*WHAT TO WORK ON*
1. List every Internet Explorer version named in the Internet Explorer thread.
2. Rewrite the Internet Explorer thread between "I suspect I'm" and "no other browsers?", inclusive, replacing "platform" with "console".
3. Answer these from the Internet Explorer thread:
(a) Which platform is described as not having had a browser before?
(b) How much money did the writer who worked with Unix have to spend?
(c) Which rendering engines does the first post wish IE10 used?

-------- SELECTED EXTRACT

I liked IE6 because it got me out of the hell that was IE4.

I liked IE8 because it got me out of the hell that was IE6.

I suspect I'm going to like IE10 because of IE8.

I'm going to hate IE10 because it's not Webkit/Gecko.

------
jiggy2011
So internet explorer is good because it is the best browser on a platform
(xbox360) that didn't have a browser before and where it doesn't have any
competition because there are no other browsers?

------
forgottenpaswrd
I have to admit that I had something personal against IE:

When I stated as an entrepreneur, the banks forced me to use IE as using any
other browser will be full of incompatibility bugs. They made them on purpose.

So they forced me to use a Windows machine when I worked with Unix. I had to
spend a thousand dollars so I could use my ebank and read-write my customer's
Office documents(because MS also made very hard for Office documents for being
standardized).

----------------
-------- DATASET

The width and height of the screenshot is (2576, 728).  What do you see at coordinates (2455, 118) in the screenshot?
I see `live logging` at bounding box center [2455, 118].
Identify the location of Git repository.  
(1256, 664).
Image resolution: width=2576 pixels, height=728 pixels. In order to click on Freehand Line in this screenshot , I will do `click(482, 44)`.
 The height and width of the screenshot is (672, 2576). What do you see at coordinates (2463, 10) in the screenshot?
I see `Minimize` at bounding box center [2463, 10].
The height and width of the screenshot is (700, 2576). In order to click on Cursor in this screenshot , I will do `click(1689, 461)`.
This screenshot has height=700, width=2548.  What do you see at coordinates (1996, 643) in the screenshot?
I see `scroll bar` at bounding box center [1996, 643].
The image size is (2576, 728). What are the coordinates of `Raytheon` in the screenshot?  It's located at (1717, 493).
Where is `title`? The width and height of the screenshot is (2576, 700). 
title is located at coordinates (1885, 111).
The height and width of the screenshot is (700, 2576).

----------------

*THE RESULTS*
1. IE4, IE6, IE8, IE10

2.
I suspect I'm going to like IE10 because of IE8.

I'm going to hate IE10 because it's not Webkit/Gecko.

------
jiggy2011
So internet explorer is good because it is the best browser on a console
(xbox360) that didn't have a browser before and where it doesn't have any
competition because there are no other browsers?

3.
(a) The xbox360
(b) A thousand dollars
(c) Webkit/Gecko